Good platform for Data engineers.
Use Cases and Deployment Scope
I use Databricks every day. We use multiple environments, such as dev, stage, and prod. Our primary use case is to get data from SnapLogic into the Bronze layer of Databricks. So, it handles both full and incremental loads as per the use case. Our workflows also support versioning across releases. This is really good for minimizing prod risks. We also perform many transformations on silver tables for end-use data products in the gold layer.
Pros
- First, it handles large amounts of data. We run daily and weekly jobs that process a lot of records. Databricks manages it very well, with no issues, if the cluster is set up properly.
- Second, it really works well for incremental updates. We load only new or changed data, which makes it easy to update existing tables without duplicating records.
- Third, job scheduling is useful. We can schedule the jobs easily and monitor them. The best part is that we can retry or repair the failed runs.
- The last one is about the notebook interface that I really love. It makes development and debugging easy. We can test logic step by step, validate data, and fix all our issues.
Cons
- Sometimes, when multiple jobs depend on each other in different environments, it is not always easy to see the full workflow in one place.
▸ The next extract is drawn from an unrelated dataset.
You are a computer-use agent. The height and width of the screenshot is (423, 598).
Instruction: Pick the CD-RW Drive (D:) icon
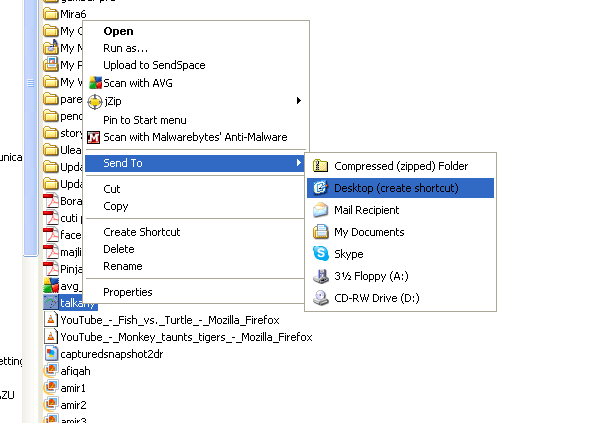pos(321,298)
- It is sometimes difficult to determine which job or cluster contributes more to the overall cost.
- For beginners, cluster configuration may be a little difficult. So more recommendation in the platform can help.
Likelihood to Recommend
Table merges: When we have to update existing tables with new records, Databricks makes it very simple and also reliable. The notebook environment helps multiple team members work together, test logic, and debug issues very quickly. It also works well when we need separate environments for dev and prod. Jobs can be tested safely in dev before moving to prod.